Nomade et son dromadaire



La ménara à marrakech



Le jardin Majorelle



Le palais Bahia



La koutoubia à Marrakec



Un groupe de musiciens



Les têtes de mouton préparées





Les berbères

"Berbère” est un nom donné par les Romains et qui signifie“ Barbares”. L’histoire du peuple Berbère en Afrique du Nord est vaste et diverse. Leurs premirs ancêtres se sont établis à l’est de l’Égypte. Il y a beaucoup de témoignages de textes grecs, romains et phéniciens qui font mention de cet ancien peuple. En réalité, Berbère est un nom générique donné à plusieurs groupes ethniques hétérogènes qui partagent des pratiques culturelles, politiques et économiques semblables.

L’Arabisation du peuple Berbère arriva en trois phases. La première phase était le contact initial avec les envahisseurs arabes au septième siècle. La deuxième phase commença avec l’arrivée des Bédouins au onzième siècle. La troisième phase d’Arabisation qui eut lieu entre le XVème et le XVIIème siècle, fut accélérée par l’arrivée des réfugiés d’Andalousie.

Contrairement à l’image romanesque populaire qui les dépeint comme des nomades qui traversent le désert à dos de chameau, leur véritable labeur fondamental est la pratique de l’agriculture sédentaire dans les montagnes et la vallée.

L'influence des berbères

Ce qui est certain c’est son influence ancienne sur le commerce de toute la région. Ils ont ouvert les anciennes routes entre l’Afrique occidentale et l’Afrique subsaharienne. Des commerçants berbères étaient responsables de l’arrivée dans les villes du Nord de l’Afrique de produits provenant du plus loin du Sahara. À partir de là, ces produits là étaient distribués mondialement.

De nos jours, en plus des sources traditionnelles de subsistance, il y a un élément nouveau qui fait partie du financement des familles berbères : ce sont les revenus en provenance de l’énorme émigration existante en Europe, principalement en France.

La langue Tamazight

Tout au long des millénaires, la langue Berbère « Tamazight » a été intégrée à une trentaine de langues et à une centaine de dialectes, sans tenir compte des dialectes ou des langues, qui comme la langue Guanche des îles Canaries, ont disparu il y a longtemps.

Bien que la langue berbère soit essentiellement de tradition orale, les Berbères possèdent depuis au moins 2500 ans leur propre système d’écriture nommé libique-berbère ( Tifinagh en berbère) De nos jours, cet alphabet est utilisé par les Touaregs ;c’est un l’alphabet latin avec quelques modifications ou, le plus souvent l’alphabet arabe.

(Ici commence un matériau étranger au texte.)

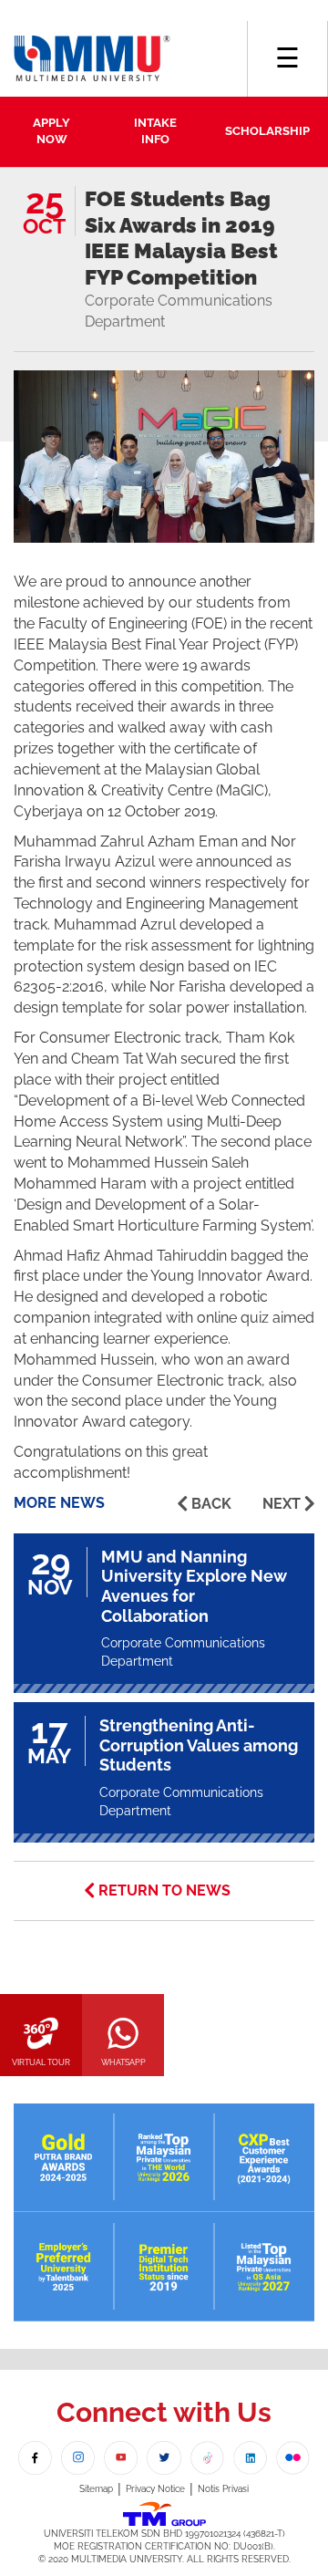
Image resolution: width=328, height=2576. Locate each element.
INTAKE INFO (155, 131)
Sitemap (96, 2489)
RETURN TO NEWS (164, 1890)
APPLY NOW (51, 131)
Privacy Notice (155, 2489)
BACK (211, 1503)
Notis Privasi (223, 2489)
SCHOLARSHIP (267, 131)
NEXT (281, 1503)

La société berbère est partagée traditionnellement entre des agriculteurs et commerçants. La culture des terres était considérée comme le travail des classes modestes tandis que les classes élevées étaient composées de commerçants. Normalement les groupes sédentaires payaient leurs tributs à un chef local appartenant à la classe des commerçants qui, en échange, les défendait. Cependant, avec le temps, ces groupes d’agriculteurs acquéraient une certaine accumulation de richesse alors que l’importance économique des routes commerciales décroissait. D’autre part, ces groupes se sont vus favorisés par les autorités coloniales et post coloniales au détriment du pouvoir traditionnel que les commerçants avaient eu.

Une architecture variée

Quant à leur architecture, elle est aussi variée que celle des pays qu’ils habitent. Une des plus criardes constructions est celle des Berbères qui vivent sur les collines du Jebel Nefusa. Ce sont des maisons souterraines taillées verticalement ou horizontalement dans le calcaire. Quelques-unes paraissent de simples grottes taillées dans les flancs de la colline. D’autres sont creusées profondément dans la terre avec un réseau complexe de chambres autour d’une fosse centrale qui sert de fontaine.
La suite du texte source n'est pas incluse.